Wallace may indeed have been on the verge of being sent off but the experiment of playing the Scottish winger in a central position failed with Wallace largely anonymous  except for wasting Burnley's best chance of the half.  Chris Eagles’ lack of form has meant that Burnley are chronically lacking creative passing in the centre of the pitch and with Elliott inconsistent centrally and Kevin McDonald exiled; Wallace’s failure to adapt to the role is a real worry.  Eddie Howe clearly wants to play a short passing game but if the club are to push for a playoff place the rookie manager may have to settle for something a little more pragmatic in the meantime given the players currently in form and at his disposal.

With Chris Iwelumo on the pitch Burnley did just that and moved to more of an orthodox 4-4-2.  The big Scott gave Burnley a direct option and provided the Clarets with a platform to build on in the opposition half whilst also allowing Marney and Bartley to engage with the Ipswich midfield shorn of the responsibility of having to link the play in their own third.  As a result Burnley ended the half brighter and continued that into the second 45 playing with more tempo and aggression but Ipswich were happy to sit on their lead and Burnley struggled to create anything clear cut.
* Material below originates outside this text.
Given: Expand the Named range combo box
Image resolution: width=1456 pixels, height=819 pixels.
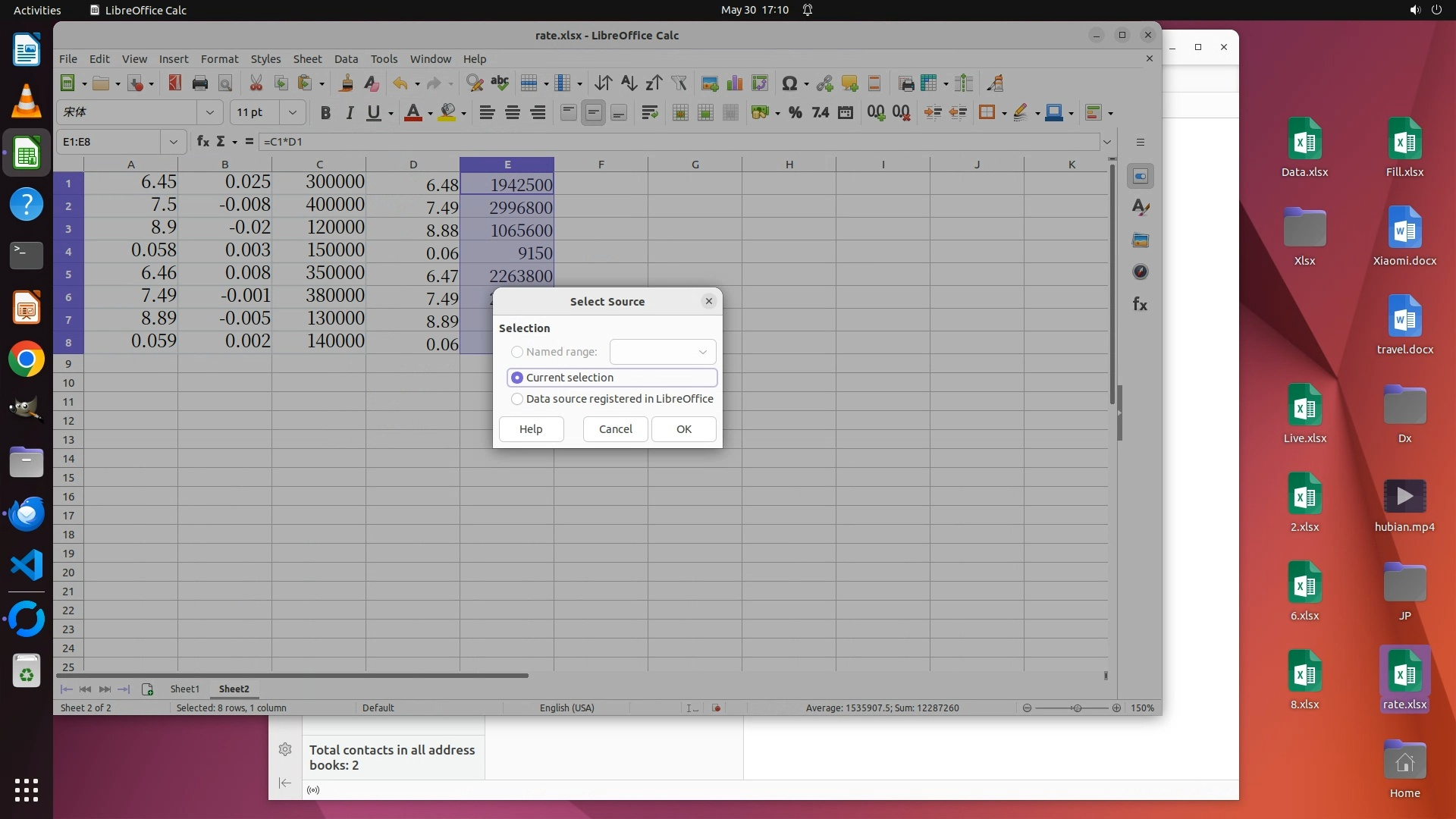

Eagles in particular looked short of ideas out on the right flank and was withdrawn for Wade Elliott midway through the half. Almost immediately after the substitution the ball broke kindly for Dean Marney in the middle of the Ipswich half who played in Jay Rodriguez, the young striker took a touch before driving a powerful shot from the edge of the area into Lee Barrett’s bottom left on 68 minutes.

After the goal Burnley had their best spell of the match working Wade Elliott into a number of good crossing opportunities but the winger couldn’t find any real accuracy. Howe’s last change was to bring on Alexander for Bartley with 15 minutes left to play. Alexander brought the composure to the Burnley midfield it had lacked in the first half but with the Clarets now pushing for an equaliser that quality wasn’t as crucial and the game petered out with Burnley never seriously threatening to overturn the deficit.

This was a disappointing game for Burnley. The result takes the Clarets down to 9th and the momentum built up during Eddie Howe’s opening months as manager has withered. The side simply never looked like a coherent or confident outfit during this game, perhaps understandable given the number of changes but it was particularly worrying to see the players’ heads drop so alarmingly after the opening goal.  It’s games like these however where new managers often learn the most about their players.